Consistent with Don Quixote, Manrique's novel contains a lot of irony. One of my favorite turns of fate involves Cervantes' evolution from poet to storyteller. While in captivity he tries to earn money in order to survive by telling stories in the marketplace. A washerwoman upbraids him for his melancholy story, advising him that people want to forget their miserable lives. What Miguel doesn't know at this point (and can never know) is that the more sucessful his stories, the more torture for Luis Lara. Miguel stops mentioning Lara in his memoir, providing another ironic comparison with Lara’s fixation on his former friend. Another playful theme repeatedly occurs in the differences between the two histories—Lara portrays Cervantes in a very different light than Miguel's self-description. One final theme I’ll highlight rests in the comparison between Spain and Algiers. Manrique doesn’t hesitate to point out the cruelty, based on ethnicity or religion, in both locations at the time while avoiding moral relativism.

As in real life, an author going by the pen name of Alonso Fernández de Avellaneda publishes a spurious sequel to Cervantes’ successful first part of Don Quixote and Manrique shows the motivation its release. Even though his story had initially been hijacked, Cervantes has the last word because of his successful second part to Don Quixote: “Worse...—I had not expected, no one had—that in Cervantes’s Part II, the crippled soldier of Lepanto would borrow the adventures and the characters created” by the spurious sequel's author.

It’s a fun, sad story, often mixing both elements at the same time.
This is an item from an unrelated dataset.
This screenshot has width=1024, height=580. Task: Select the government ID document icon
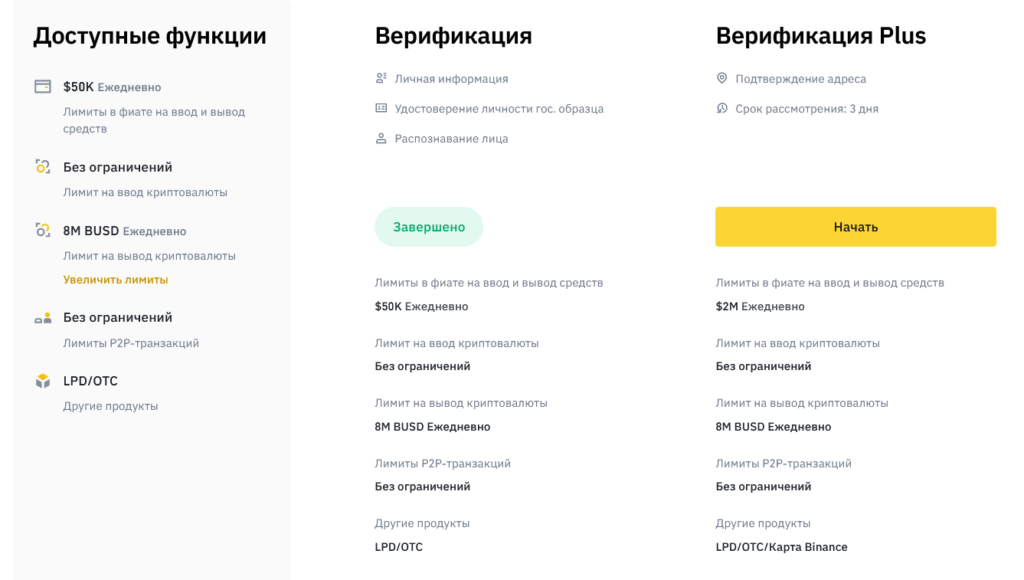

So why don’t I recommend it without reserve? I’m at a loss to explain, but I have this blog in order to work through such points. Manrique’s novel assists with some of the more esoteric allusions to Cervantes’ work embedded in the story while other references are obvious, such as having Miguel meeting a Sancho Panza in Algiers that resembles Quixote’s character perfectly. When the novel works, which is often, it is a fun read. Take the following example from Cervantes’ first chapter:

Sevilla was a city of witches and enchanters. You had to be careful not to cross a woman, because any female, aristocratic or peasant, married or unmarried, old or young, beautiful or ugly, Christian or Moor, slave or free, could have satanic powers. Witches made red roses bloom in their homes in December. They could make or break marriages, could make grooms hang themselves or evaporate on the eve of the wedding, could make pregnant women give birth to litters of puppies.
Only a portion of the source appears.